Most Westerners—this writer included, who saw it for the first time in 2003—know Lady Snowblood thanks to its connection to Kill Bill, Vol. 1, which borrows extensively from Fujita’s film in its plot, themes, cinematography, and soundtrack. (“Shura No Hana,” the theme from Lady Snowblood as sung by Kaji herself, plays over the end credits of Tarantino’s film, for example, and Kill Bill lifts several shots from the earlier film verbatim.) The character of O-Ren Ishii is also clearly inspired by Yuki, and both films, not-so-coincidentally, end with a violent confrontation in the snow.

Less familiar are the films’ political and historical contexts, which would be familiar to the average Japanese viewer of the ’70s, but foreign to many Westerners. Lady Snowblood takes place at the dawn of the Meiji Era, when Japan opened itself up to trade with the West and, as screenwriter Norio Osada argues in an interview on the special features, lost some of its cultural uniqueness in the process. The gang that destroys Yuki’s family is running a scam tricking ignorant villagers into paying them to avoid a newly instituted national draft, and its leader, Gishiro Tsukamoto (Eiji Okada), becomes a powerful figure in the Westernized Meiji government. By killing them, Yuki is avenging not only her family, but the downtrodden peasants who were exploited in the rush toward modernization.

This anti-authoritarian streak is even more obvious in the sequel, 1974’s Lady Snowblood: Love Song Of Vengeance—the second half of Criterion’s new Blu-ray package. Yuki is caught in the power struggle between the sadistic head of the Secret Police and Ransui Tokunaga (Juzo Itami), a political dissident she is initially hired to kill, but who ultimately converts her to his cause. Having settled her blood grudge in the first film, Yuki is allowed, in Love Song Of Vengeance, to choose her own path—to an extent. The sequel isn’t as compelling as Lady Snowblood, but when it’s not mired down in political moralizing, it’s still enjoyable.

One notable change on the Blu-ray is in the newly translated subtitles. Previous releases of the Lady Snowblood movies referred to Yuki as a “child of hell” or “demon,” but here the translation sticks with the more specific (and difficult to translate) Japanese term “asura.” In Buddhist lore, an asura is a wrathful demigod whose desires can never be slated; Yuki’s desire is for revenge, an endless cycle of violence that can only end in her death. It’s a small but significant change, one that casts the character in a different, more tragic light. This version also omits the additional supertitles included in AnimEigo’s 2004 DVD release, which provided historical notes on events referenced in the plot. Maybe now, in the age of smartphones and Wikipedia, such information is no longer necessary for a home-video release?

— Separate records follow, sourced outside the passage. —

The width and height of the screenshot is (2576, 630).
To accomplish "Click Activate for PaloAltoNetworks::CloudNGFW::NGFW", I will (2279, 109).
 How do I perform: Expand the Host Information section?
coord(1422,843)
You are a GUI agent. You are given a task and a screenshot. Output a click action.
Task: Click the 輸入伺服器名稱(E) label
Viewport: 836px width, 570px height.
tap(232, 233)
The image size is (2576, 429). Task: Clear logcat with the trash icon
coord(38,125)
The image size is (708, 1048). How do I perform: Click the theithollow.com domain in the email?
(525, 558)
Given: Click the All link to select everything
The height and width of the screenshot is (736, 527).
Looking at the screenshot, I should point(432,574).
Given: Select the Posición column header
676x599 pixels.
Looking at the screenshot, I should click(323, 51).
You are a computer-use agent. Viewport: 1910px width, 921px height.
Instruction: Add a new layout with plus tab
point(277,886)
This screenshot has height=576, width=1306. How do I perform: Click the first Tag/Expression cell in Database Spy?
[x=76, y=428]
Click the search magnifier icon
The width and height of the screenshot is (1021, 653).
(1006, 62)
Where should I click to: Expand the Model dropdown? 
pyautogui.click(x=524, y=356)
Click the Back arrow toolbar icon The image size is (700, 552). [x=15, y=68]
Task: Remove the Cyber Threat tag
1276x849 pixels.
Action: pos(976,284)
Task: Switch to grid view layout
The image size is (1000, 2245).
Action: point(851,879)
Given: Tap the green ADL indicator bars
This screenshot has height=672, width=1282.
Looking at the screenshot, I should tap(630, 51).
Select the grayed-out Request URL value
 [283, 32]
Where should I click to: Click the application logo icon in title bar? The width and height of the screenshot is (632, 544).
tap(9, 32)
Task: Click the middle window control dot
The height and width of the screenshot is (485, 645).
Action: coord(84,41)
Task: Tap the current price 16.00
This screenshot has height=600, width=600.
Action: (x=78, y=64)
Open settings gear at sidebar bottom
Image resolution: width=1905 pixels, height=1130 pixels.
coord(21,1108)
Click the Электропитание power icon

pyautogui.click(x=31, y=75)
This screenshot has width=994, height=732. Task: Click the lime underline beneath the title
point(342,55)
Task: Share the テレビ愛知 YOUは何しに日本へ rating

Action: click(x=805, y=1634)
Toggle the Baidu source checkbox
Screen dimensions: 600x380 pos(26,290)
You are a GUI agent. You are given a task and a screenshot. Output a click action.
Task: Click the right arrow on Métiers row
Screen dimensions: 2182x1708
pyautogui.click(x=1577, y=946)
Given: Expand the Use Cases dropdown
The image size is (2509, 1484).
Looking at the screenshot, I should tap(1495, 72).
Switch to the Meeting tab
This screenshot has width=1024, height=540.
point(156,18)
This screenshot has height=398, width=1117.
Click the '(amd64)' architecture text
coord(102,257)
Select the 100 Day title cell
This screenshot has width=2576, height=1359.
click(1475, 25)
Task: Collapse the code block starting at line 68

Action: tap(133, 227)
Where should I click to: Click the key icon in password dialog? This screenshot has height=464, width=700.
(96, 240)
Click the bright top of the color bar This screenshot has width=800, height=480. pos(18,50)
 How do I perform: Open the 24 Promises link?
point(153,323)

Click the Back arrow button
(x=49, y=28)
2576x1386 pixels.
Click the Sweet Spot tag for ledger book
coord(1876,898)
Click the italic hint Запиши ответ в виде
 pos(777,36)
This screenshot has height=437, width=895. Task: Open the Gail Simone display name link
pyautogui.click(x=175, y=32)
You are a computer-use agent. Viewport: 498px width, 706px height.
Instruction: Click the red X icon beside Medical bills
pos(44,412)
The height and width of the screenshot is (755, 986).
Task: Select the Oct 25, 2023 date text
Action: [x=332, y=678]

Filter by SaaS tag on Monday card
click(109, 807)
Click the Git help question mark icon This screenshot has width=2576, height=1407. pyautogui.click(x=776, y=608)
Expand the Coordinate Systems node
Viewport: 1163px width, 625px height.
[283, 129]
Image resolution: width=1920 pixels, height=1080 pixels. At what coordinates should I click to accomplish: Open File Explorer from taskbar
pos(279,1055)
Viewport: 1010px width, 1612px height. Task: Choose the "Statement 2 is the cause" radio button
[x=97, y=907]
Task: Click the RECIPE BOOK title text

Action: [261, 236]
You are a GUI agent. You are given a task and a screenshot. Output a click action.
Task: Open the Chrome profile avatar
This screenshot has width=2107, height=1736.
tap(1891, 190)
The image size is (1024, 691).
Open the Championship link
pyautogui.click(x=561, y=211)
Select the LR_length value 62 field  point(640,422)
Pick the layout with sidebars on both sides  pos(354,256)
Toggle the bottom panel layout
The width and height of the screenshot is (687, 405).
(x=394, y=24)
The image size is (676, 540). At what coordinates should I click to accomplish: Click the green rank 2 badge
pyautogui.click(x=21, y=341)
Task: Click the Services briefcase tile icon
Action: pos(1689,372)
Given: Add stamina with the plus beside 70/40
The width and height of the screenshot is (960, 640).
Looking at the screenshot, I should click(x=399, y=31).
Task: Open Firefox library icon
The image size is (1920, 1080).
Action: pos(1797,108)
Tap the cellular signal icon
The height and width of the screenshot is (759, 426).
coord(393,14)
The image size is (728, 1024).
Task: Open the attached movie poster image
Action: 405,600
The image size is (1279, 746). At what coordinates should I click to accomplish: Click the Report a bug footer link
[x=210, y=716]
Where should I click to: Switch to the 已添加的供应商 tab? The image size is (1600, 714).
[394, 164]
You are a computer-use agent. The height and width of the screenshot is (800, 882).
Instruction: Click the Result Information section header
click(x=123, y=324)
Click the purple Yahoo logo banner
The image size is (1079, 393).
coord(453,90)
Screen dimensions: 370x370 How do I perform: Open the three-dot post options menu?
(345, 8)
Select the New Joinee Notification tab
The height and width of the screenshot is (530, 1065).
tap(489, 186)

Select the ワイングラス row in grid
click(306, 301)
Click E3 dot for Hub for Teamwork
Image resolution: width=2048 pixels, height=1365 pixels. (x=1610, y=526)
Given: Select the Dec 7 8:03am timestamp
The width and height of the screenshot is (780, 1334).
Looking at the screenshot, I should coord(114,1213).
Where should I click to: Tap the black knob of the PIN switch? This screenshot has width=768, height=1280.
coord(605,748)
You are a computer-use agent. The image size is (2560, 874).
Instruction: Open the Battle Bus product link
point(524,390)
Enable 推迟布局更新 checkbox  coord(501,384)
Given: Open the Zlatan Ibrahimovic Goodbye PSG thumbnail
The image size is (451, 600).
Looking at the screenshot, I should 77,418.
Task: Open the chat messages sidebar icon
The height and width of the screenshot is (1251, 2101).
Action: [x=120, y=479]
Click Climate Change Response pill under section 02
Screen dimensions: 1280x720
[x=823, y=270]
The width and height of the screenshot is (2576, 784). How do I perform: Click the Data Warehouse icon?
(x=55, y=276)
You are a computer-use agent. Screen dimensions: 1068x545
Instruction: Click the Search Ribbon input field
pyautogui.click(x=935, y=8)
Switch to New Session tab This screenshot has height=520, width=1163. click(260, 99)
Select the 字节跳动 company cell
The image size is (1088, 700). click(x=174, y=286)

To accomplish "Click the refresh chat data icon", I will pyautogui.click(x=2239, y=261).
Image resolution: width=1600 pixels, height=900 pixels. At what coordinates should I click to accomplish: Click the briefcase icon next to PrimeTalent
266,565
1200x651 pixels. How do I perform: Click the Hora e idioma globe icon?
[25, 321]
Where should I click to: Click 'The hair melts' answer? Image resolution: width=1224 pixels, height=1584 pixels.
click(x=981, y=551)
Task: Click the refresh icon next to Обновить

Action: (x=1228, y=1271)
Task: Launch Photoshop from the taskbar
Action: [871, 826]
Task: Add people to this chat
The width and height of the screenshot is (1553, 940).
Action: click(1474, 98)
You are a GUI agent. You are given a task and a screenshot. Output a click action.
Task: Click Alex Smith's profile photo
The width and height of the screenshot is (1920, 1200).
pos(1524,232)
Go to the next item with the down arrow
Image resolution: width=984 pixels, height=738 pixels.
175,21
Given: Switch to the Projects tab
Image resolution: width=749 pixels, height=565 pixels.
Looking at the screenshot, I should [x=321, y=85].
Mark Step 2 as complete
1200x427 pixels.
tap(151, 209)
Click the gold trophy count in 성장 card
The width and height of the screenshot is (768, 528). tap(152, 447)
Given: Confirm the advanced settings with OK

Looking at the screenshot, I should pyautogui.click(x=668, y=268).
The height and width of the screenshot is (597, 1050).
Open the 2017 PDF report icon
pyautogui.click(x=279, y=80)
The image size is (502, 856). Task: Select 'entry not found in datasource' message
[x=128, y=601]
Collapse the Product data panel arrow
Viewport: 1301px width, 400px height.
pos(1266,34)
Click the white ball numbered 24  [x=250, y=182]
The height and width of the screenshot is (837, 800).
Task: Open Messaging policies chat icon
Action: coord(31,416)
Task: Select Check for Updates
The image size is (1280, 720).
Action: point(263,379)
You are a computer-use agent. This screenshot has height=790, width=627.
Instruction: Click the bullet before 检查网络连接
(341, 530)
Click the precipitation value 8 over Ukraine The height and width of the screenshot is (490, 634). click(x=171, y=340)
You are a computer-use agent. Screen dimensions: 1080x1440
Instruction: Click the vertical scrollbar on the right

Still, some historical context would be nice in the special features, which are sparse. Lady Snowblood: Love Song Of Vengeance only has a trailer, although Lady Snowblood features two interesting new video interviews, one with screenwriter Osada and another with Kazuo Koike, author of the original manga. But the most impressive part of Criterion’s release—and the thing that makes The Complete Lady Snowblood essential for fans of Japanese action cinema—is the new 2K digital restoration, which results in markedly improved brightness and richness of color in both films. Always colorful, here Fujita’s scenes of beautifully composed bloodshed appear positively Sirkian.